Hip fracture is a major fall-related injury which causes significant problems for individuals, their family and carers. Over 40% of people with hip fracture have dementia or cognitive impairment, and their outcomes after surgery are poorer than those without dementia. It is not clear which care and rehabilitation interventions achieve the best outcomes for these people.
(a) To assess the effectiveness of models of care including enhanced rehabilitation strategies designed specifically for people with dementia following hip fracture surgery compared to usual care.

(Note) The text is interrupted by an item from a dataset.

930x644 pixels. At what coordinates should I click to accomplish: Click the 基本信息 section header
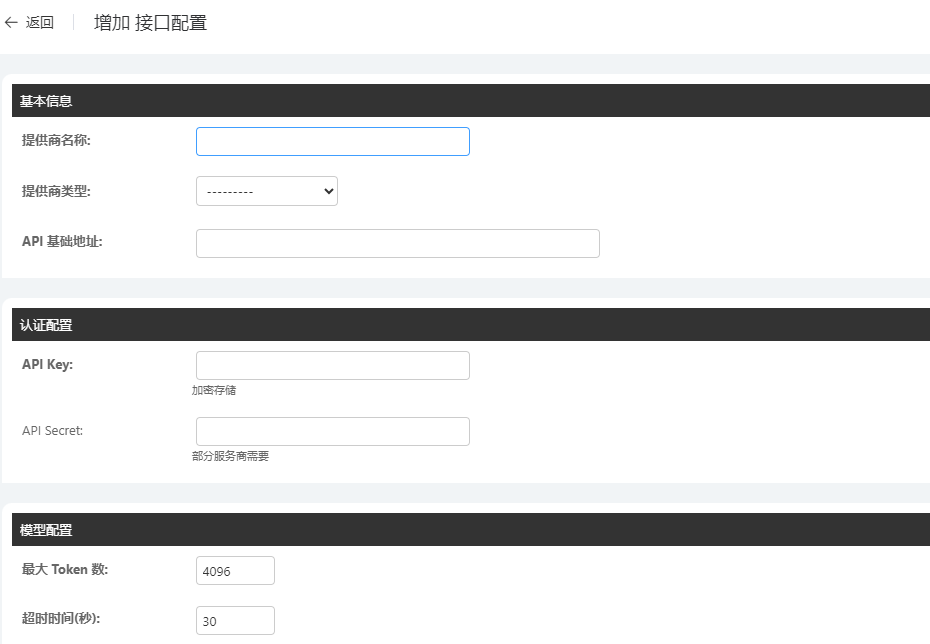tap(46, 101)
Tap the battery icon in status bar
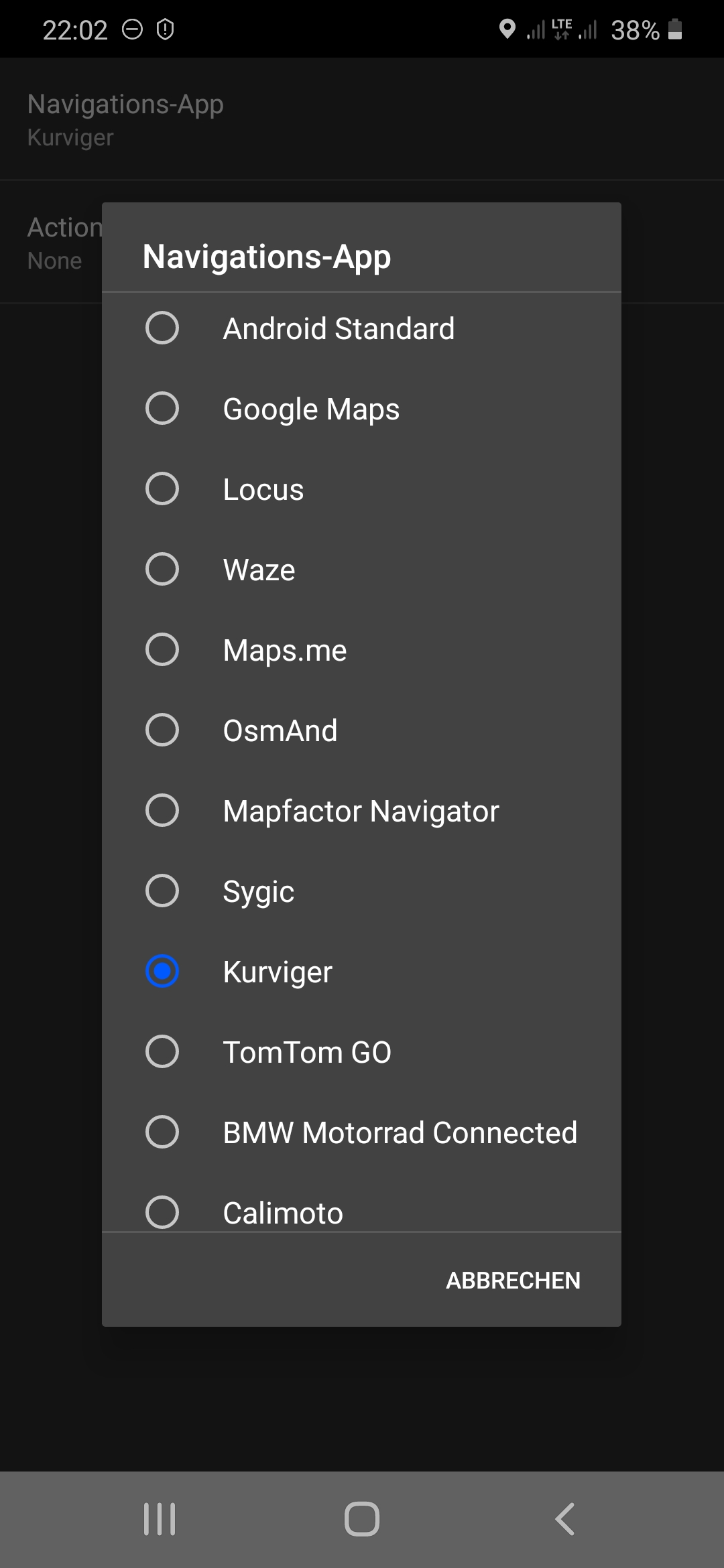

(b) To assess the effectiveness for people with dementia of models of care including enhanced rehabilitation strategies which are designed for all older people, regardless of cognitive status, following hip fracture surgery compared to usual care.
We searched ALOIS (www.medicine.ox.ac.uk/alois), the Cochrane Dementia and Cognitive Improvement Group Specialised Register, up to and including week 1 June 2014 using the terms hip OR fracture OR surgery OR operation OR femur OR femoral.
We include randomised and quasi-randomised controlled clinical trials (RCTs) evaluating the effectiveness for people with dementia of any model of enhanced care and rehabilitation following hip fracture surgery compared to usual care.
Two review authors working independently selected studies for inclusion and extracted data. We assessed the risk of bias of included studies. We synthesised data only if we considered studies sufficiently homogeneous in terms of participants, interventions and outcomes. We used the GRADE approach to rate the overall quality of evidence for each outcome.
We included five trials with a total of 316 participants. Four trials evaluated models of enhanced interdisciplinary rehabilitation and care, two of these for inpatients only and two for inpatients and at home after discharge. All were compared with usual rehabilitation and care in the trial settings. The fifth trial compared outcomes of geriatrician-led care in hospital to conventional care led by the orthopaedic team. All papers analysed subgroups of people with dementia/cognitive impairment from larger RCTs of older people following hip fracture. Trial follow-up periods ranged from acute hospital discharge to 24 months post-discharge.
We considered all of the studies to be at high risk of bias in more than one domain. As subgroups of larger studies, the analyses lacked power to detect differences between the intervention groups. Further, there were some important differences in the baseline characteristics of the participants in experimental and control groups. Using the GRADE approach, we downgraded the quality of the evidence for all outcomes to 'low' or 'very low'.
No study assessed our primary outcome (cognitive function) nor other important dementia-related outcomes including behaviour and quality of life. The effect estimates for most comparisons were very imprecise, so it was not possible to draw firm conclusions from the data. There was low-quality evidence that enhanced care and rehabilitation in hospital led to lower rates of some complications and that enhanced care provided across hospital and home settings reduced the chance of being in institutional care at three months post-discharge (Odds Ratio (OR) 0.46, 95% confidence interval (CI) 0.22 to 0.95, 2 trials, n = 184), but this effect was more uncertain at 12 months (OR 0.90, 95% CI 0.40 to 2.03, 2 trials, n = 177). The effect of enhanced care and rehabilitation in hospital and at home on functional outcomes was very uncertain because the quality of evidence was very low from one small trial. Results on functional outcomes from other trials were inconclusive. The effect of geriatrician-led compared to orthopaedic-led management on the cumulative incidence of delirium was very uncertain (OR 0.73, 95% CI 0.22 to 2.38, 1 trial, n = 126, very low-quality evidence).